The evolution of Japan over the last 10 years has followed that of The UK and France where growth concentrated in London and Paris to the detriment of the countryside. Japan is a complex country with many cities of different size and it could therefore have followed the example of the US and Germany where growth is more balanced among a large number of cities without one taking a clear lead. It did not. Looking at clusters, the contrast between Tokyo and Osaka is now extreme. The richest clusters which did not exist 10 years ago are now almost exclusively concentrated in Tokyo.
Conversely, the emptying of the countryside and of small cities is accelerating. The two main factors: lower incomes and aging being the main engine of this decline. This pattern is mostly visible in the hollowing out of small cities where city centers have been decimated by suburban shopping malls. The contrast between cities where the center has survived and those where it has not is extreme and is clearly visible through its impact on income.
Likewise, in the countryside, the income decline has been relentless over 10 years but it is mostly due to aging and the impact has therefore been less severe.

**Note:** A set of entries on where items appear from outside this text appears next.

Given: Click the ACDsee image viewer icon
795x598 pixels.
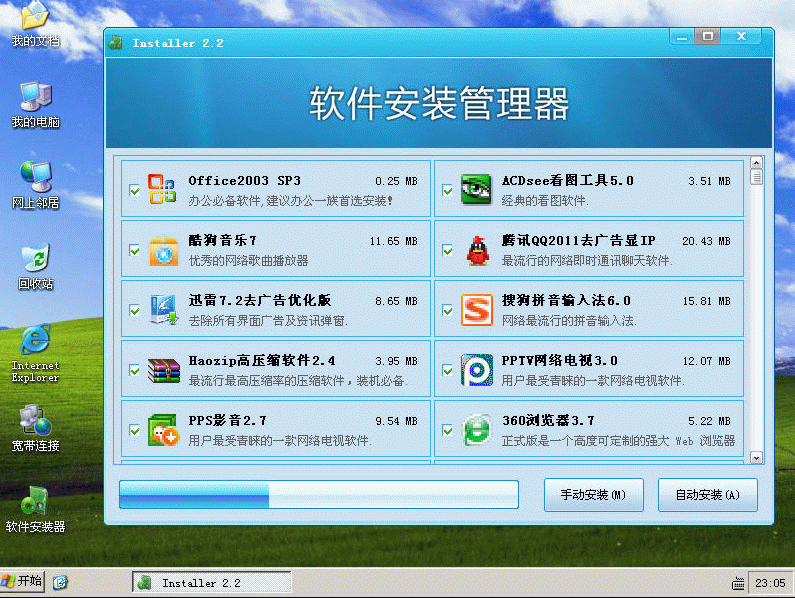Looking at the screenshot, I should 475,189.
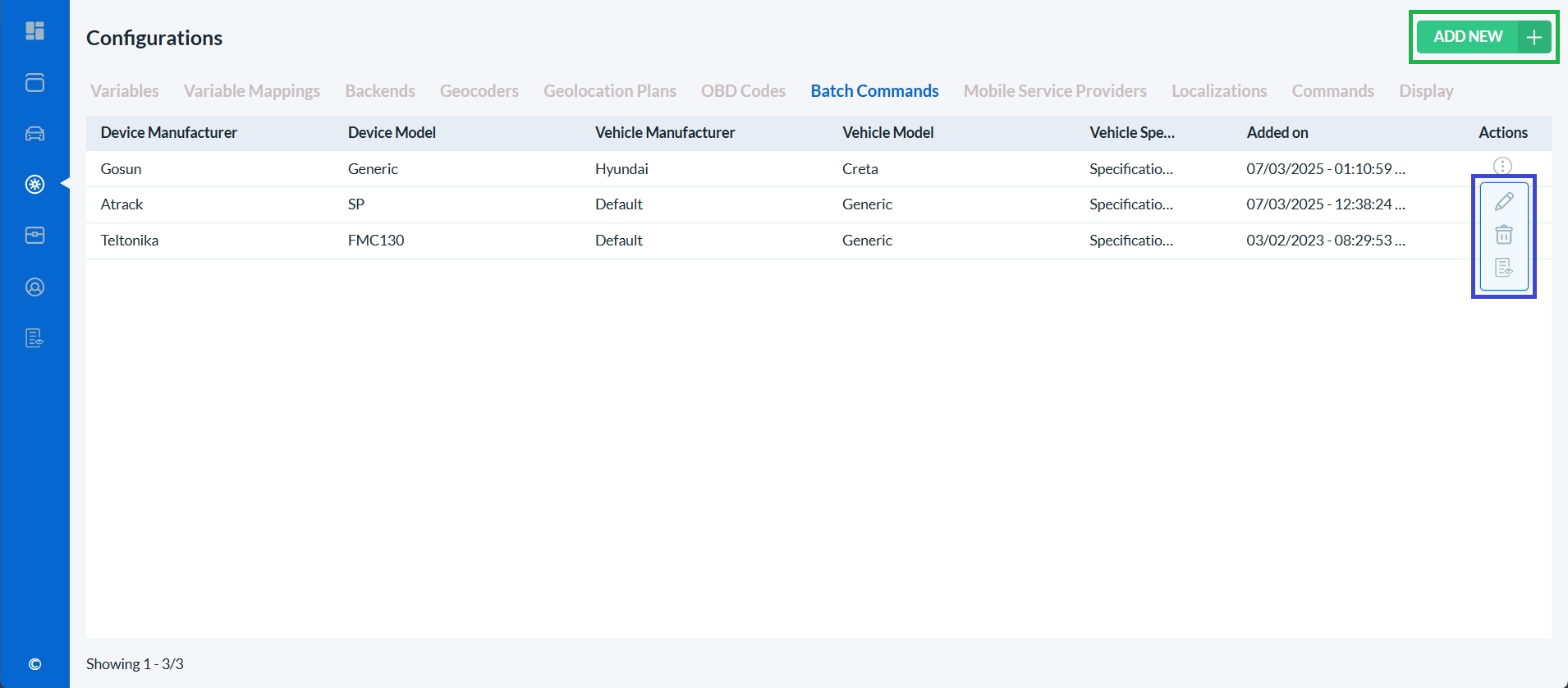
Task: Click the Added on column header
Action: [1277, 133]
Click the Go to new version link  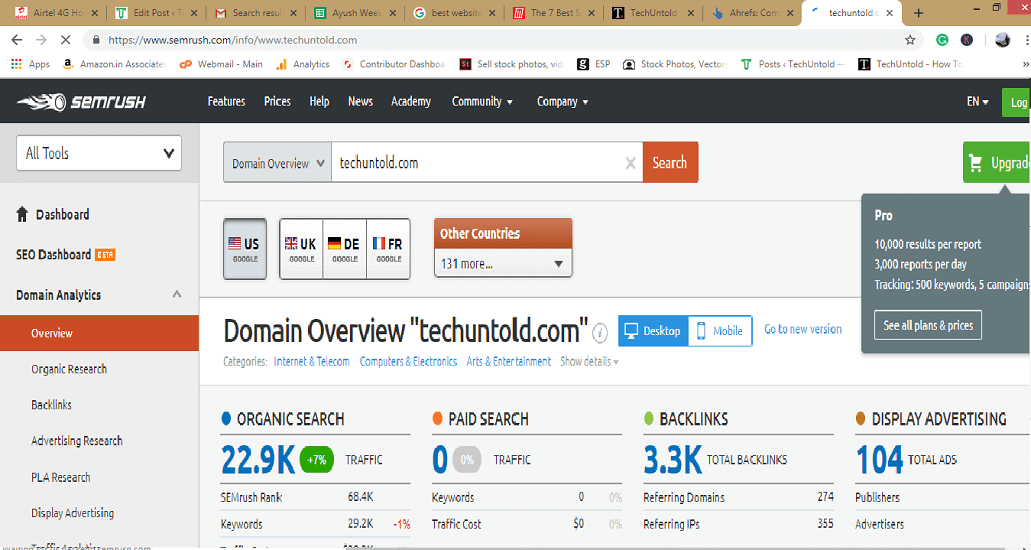pos(803,329)
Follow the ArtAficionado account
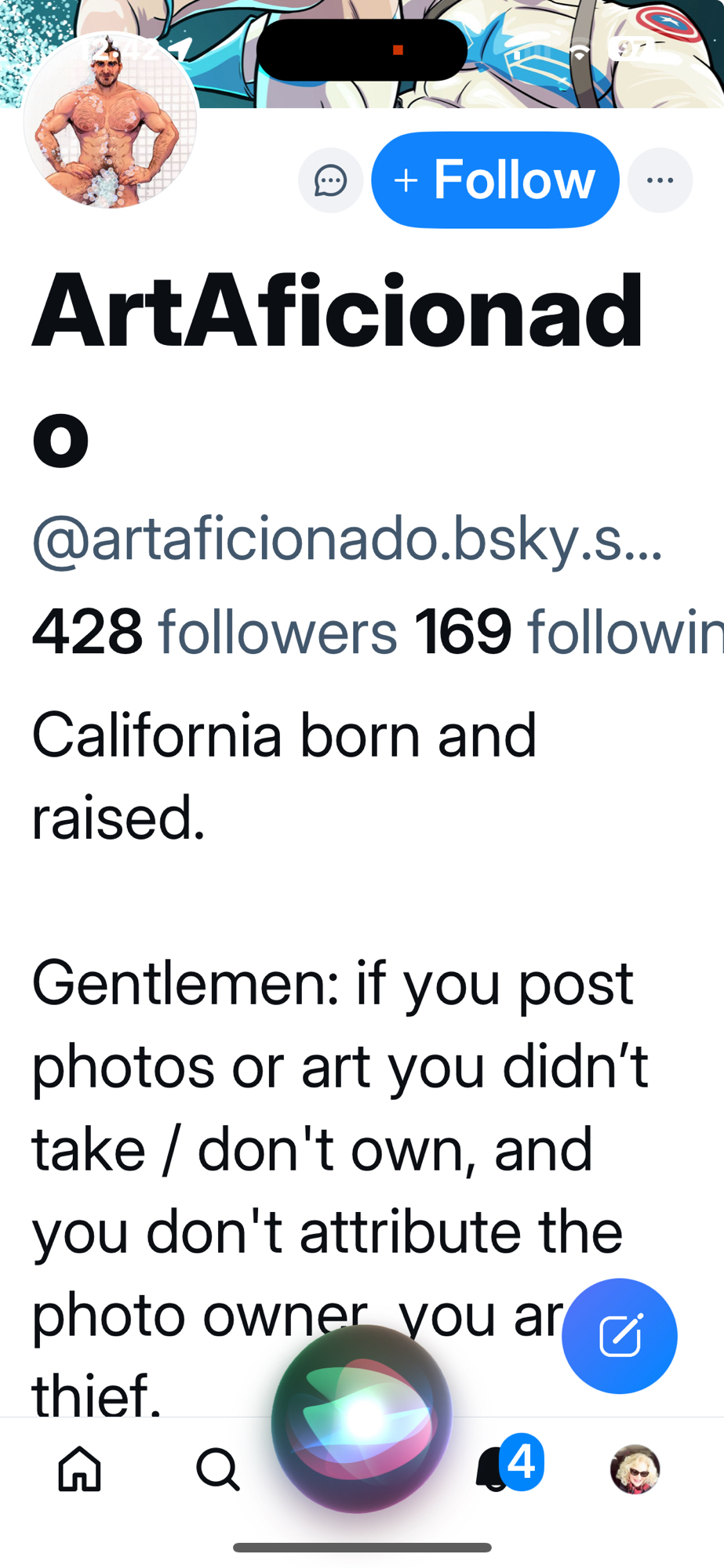724x1568 pixels. coord(495,180)
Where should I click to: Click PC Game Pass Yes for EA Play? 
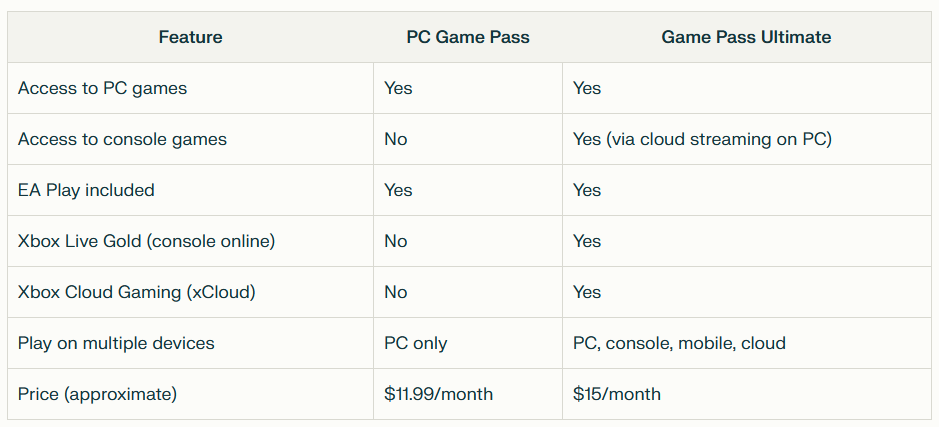(398, 190)
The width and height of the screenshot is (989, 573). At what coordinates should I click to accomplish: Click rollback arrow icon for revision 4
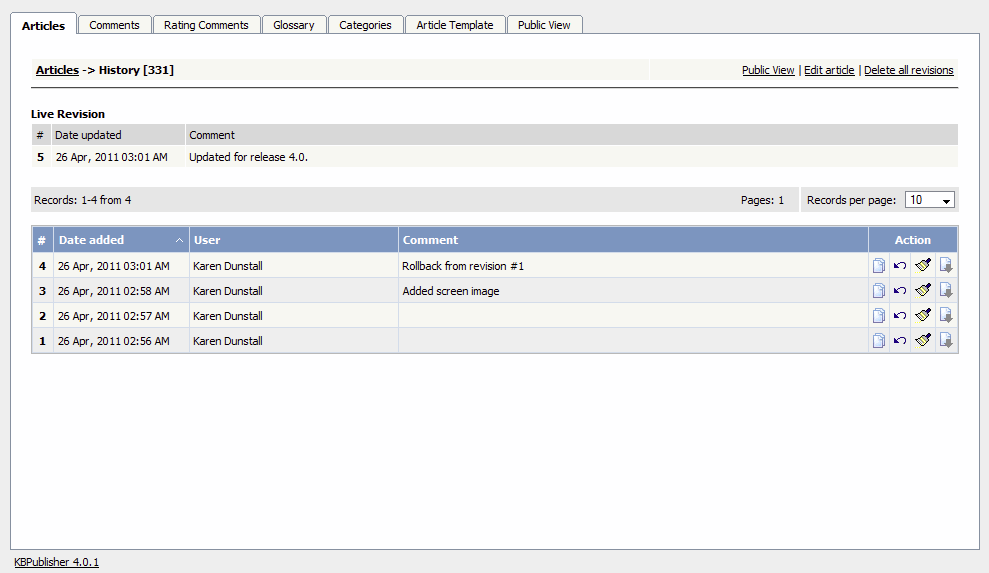click(900, 266)
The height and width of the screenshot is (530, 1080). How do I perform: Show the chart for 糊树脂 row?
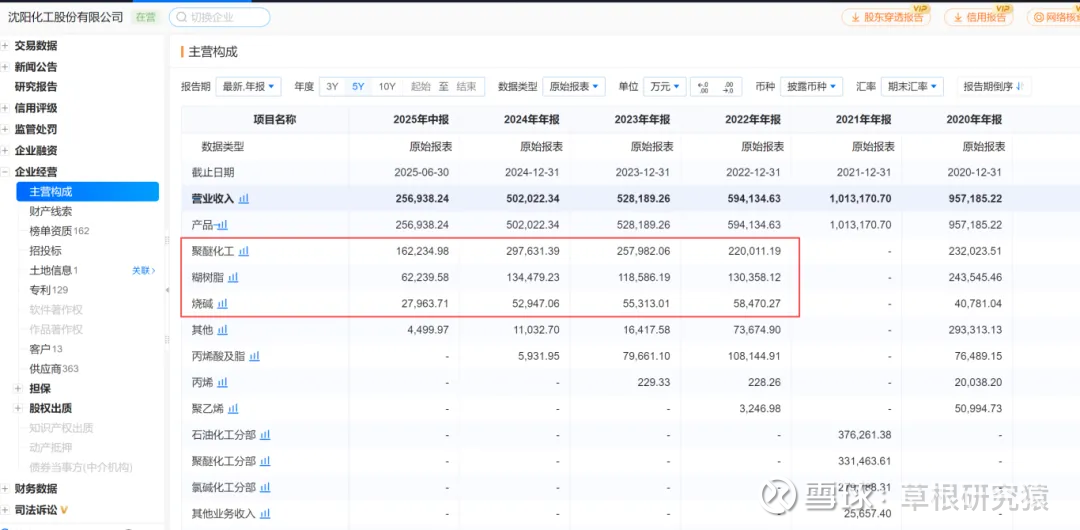[x=233, y=277]
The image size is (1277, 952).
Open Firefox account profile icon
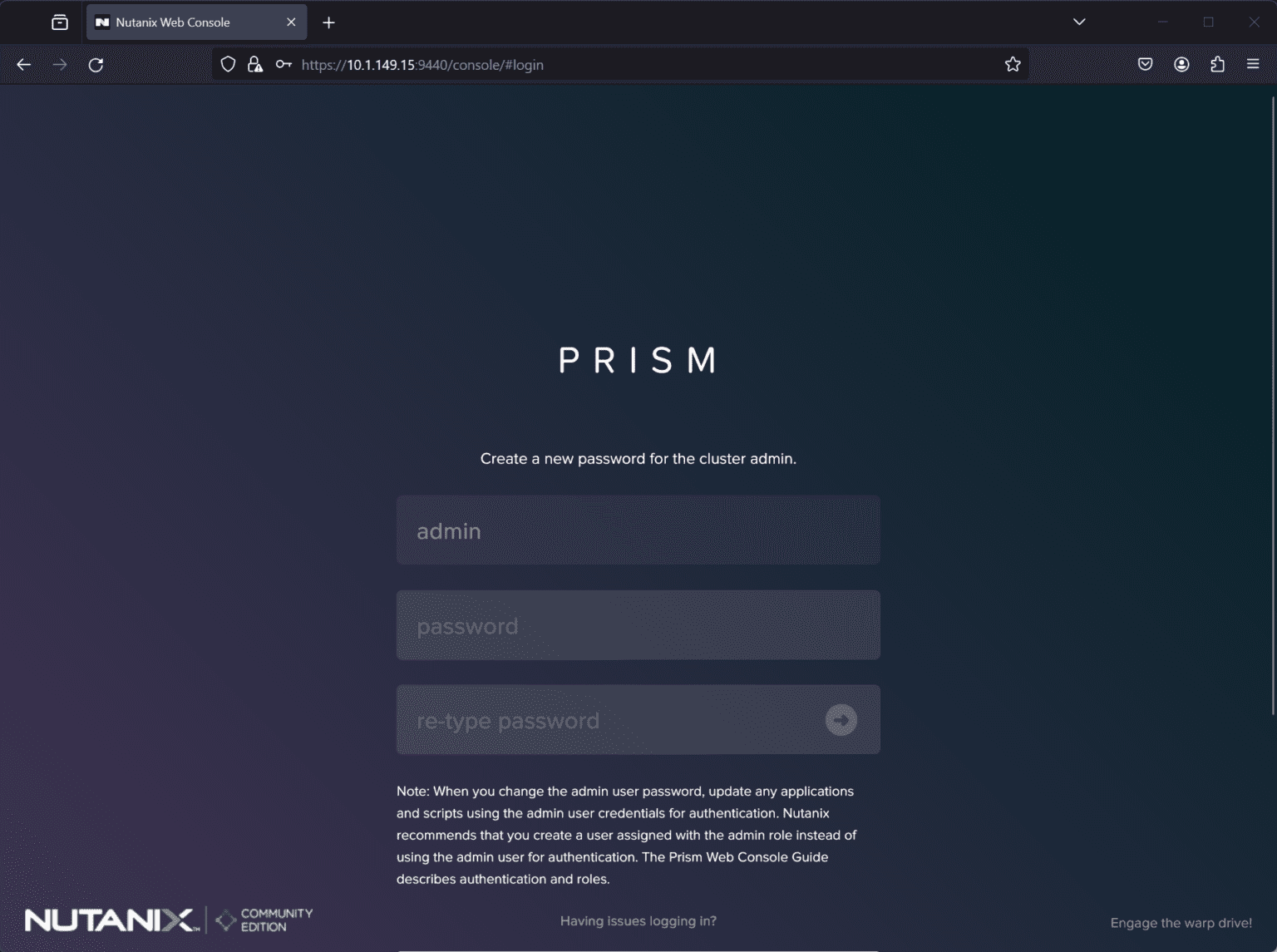1181,65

Still, the avarage age in many areas is now over 65 and should therefore be of extreme concern to the government. The merger of villages has dampened the effect of the closure of facilities and ironed out the statistics but eventually the “trick” will stop working when there is only 2 or 3 hospitals left in Tottori or Akita and the avarage population of the whole prefecture approaches retirement age!
The income in the large suburbs of Japan has also declined although less severely than in the countryside. The contrast between the social groups is less severe than in the downtown urban areas but very visible nevertheless.
The Japanese suburbs have grown as onion rings around the old dense city centers after the second world war, following the road and rail networks and were therefore, from the beginning segmented by age, or year of development. This structure has now cristalised with many areas where everybody belong to the same age group. This is especially true for council flats and “my home” housing developments.
The consequence is that after 20 years, schools are empty and inexistant nursing homes in high demand.
We have also seen the growth of the suburbs stop with very few localised exeptions and a trend of retired people going back to live in mansions closer to the city centers. This has been one of the trends behind the explosion of high rise apartments in downtown areas of Tokyo and Osaka.
There will be a new census in 2015 and we should therefore see the confirmation of these patterns over time. When the results of this census are published by the end of 2017, we will have moved to our new, more precise household segmentation system. Japan will then have a very precise view of its population and the challenges it is facing but it will still need to find appropriate answers.